I am a PhD student at the Autonomous Learning Lab at the University of
Massachusetts, Amherst. I am advised by Bruno Castro da Silva and Philip Thomas.
I am interested in applying reinforcement learning in practical applications, and my research focuses on addressing the
challenges associated with this. To
that end, I
focus on problems like robust policy evaluation and model learning under omnipresent setting of partial observability.
Feel free to reach out in case you are interested in collaborating on related topics. I am also looking for internships for Summer 2024. Feel free to drop me an email if there’s a good fit!

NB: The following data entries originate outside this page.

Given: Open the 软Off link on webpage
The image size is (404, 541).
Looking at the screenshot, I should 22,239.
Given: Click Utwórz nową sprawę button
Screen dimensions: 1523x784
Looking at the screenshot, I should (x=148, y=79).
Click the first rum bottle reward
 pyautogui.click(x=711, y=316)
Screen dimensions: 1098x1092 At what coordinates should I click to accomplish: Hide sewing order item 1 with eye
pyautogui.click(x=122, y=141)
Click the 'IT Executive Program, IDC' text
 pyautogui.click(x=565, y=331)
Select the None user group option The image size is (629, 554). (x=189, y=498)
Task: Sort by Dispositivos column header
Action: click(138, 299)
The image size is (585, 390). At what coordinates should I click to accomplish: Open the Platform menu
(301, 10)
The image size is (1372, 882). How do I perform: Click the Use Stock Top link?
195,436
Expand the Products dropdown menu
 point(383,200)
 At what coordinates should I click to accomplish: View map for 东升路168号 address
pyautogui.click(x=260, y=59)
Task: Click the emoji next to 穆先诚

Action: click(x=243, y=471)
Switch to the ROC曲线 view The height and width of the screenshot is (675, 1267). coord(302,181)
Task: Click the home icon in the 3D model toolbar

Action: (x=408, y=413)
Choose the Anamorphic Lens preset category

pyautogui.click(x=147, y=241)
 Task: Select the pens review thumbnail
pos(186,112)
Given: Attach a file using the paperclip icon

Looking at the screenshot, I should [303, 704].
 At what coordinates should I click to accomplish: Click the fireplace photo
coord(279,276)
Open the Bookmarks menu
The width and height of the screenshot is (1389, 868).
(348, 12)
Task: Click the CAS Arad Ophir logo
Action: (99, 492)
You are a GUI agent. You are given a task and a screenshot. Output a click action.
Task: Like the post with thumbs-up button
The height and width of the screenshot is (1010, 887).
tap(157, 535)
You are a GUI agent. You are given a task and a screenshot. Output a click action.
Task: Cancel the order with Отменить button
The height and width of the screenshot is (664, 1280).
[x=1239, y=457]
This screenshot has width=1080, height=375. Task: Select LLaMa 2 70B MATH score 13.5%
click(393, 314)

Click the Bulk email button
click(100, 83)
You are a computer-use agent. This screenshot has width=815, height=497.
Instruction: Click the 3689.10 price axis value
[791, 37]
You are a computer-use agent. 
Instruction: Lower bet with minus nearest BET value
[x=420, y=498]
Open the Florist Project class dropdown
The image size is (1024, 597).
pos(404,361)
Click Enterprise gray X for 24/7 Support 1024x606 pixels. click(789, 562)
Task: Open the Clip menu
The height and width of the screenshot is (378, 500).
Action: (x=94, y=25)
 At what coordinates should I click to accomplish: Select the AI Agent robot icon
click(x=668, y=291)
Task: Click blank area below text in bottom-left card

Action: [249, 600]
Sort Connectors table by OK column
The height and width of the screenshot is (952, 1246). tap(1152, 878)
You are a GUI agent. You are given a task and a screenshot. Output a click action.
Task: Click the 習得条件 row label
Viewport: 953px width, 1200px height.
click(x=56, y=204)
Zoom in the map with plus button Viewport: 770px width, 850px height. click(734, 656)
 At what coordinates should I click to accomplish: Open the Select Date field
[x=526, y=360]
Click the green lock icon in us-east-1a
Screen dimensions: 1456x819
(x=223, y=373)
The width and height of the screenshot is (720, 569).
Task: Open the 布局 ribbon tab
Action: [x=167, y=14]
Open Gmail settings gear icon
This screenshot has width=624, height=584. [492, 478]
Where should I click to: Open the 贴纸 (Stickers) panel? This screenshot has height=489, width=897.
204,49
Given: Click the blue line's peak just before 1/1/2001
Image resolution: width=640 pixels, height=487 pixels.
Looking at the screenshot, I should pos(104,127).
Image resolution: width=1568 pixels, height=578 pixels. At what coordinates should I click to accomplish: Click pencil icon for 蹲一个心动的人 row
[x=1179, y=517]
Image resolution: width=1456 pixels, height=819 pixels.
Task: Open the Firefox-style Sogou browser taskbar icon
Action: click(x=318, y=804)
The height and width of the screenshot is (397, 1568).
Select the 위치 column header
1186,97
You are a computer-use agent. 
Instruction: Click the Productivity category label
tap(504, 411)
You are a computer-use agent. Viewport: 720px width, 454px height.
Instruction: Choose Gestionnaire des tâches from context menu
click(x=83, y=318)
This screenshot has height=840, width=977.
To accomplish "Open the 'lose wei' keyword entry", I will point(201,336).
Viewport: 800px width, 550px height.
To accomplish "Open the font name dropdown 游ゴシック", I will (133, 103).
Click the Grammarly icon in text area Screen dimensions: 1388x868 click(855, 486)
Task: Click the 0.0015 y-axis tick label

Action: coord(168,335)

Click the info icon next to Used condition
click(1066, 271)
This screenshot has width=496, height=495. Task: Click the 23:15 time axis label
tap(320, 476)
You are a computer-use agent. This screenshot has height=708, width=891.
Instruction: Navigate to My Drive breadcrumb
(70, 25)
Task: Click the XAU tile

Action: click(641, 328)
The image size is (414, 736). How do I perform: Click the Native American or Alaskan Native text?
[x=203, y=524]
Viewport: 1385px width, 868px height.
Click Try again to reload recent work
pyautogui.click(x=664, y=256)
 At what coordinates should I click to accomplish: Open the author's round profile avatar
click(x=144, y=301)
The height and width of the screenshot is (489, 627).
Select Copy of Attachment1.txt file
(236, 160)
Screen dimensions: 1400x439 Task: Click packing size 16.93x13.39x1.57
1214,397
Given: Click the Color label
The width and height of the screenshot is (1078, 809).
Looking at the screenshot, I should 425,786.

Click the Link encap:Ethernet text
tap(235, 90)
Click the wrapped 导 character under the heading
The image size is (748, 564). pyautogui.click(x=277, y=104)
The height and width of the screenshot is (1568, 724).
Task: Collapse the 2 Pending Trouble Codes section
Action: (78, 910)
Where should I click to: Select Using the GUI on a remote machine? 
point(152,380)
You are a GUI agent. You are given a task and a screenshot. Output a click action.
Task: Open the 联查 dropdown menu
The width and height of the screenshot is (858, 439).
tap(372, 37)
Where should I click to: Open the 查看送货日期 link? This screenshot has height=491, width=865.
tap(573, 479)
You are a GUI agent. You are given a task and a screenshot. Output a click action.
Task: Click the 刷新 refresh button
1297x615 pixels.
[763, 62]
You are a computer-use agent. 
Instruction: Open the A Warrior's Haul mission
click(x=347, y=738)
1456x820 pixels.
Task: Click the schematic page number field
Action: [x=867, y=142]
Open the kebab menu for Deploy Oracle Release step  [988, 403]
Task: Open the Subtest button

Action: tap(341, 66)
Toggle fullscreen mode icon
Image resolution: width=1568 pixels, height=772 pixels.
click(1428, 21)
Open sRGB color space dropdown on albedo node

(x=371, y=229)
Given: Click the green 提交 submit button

Previously, I was a master’s student at Carnegie Mellon University in the Department of Electrical and Computer Engineering. During my time there, I worked on reinforcement learning with Prof. Ben Eysenbach and bandit algorithms with Prof. Gauri Joshi. I recieved my Bachelor’s degree in Electrical Engineering from IIT Madras, where I worked on reinforcement learning with Prof. L.A. Prashanth.
In my free time, I enjoy climbing and playing as well as watching football (soccer).
- November 2023: Gave a talk on off-policy evaluation under partial observability at A*STAR's Center for Frontier AI Research (CFAR).
- October 2023: Our work on model-based off-policy evaluation under partial observability was accepted at the RealML workshop at NeurIPS' 23.
- August 2023: Our work on distributional off-policy evaluation for slate recommender systems is up on arXiv.
- August 2022: Awarded the Robbin Popplestone Graduate Fellowship.
- May 2022: Started as a Research Scientist Intern as Adobe Research.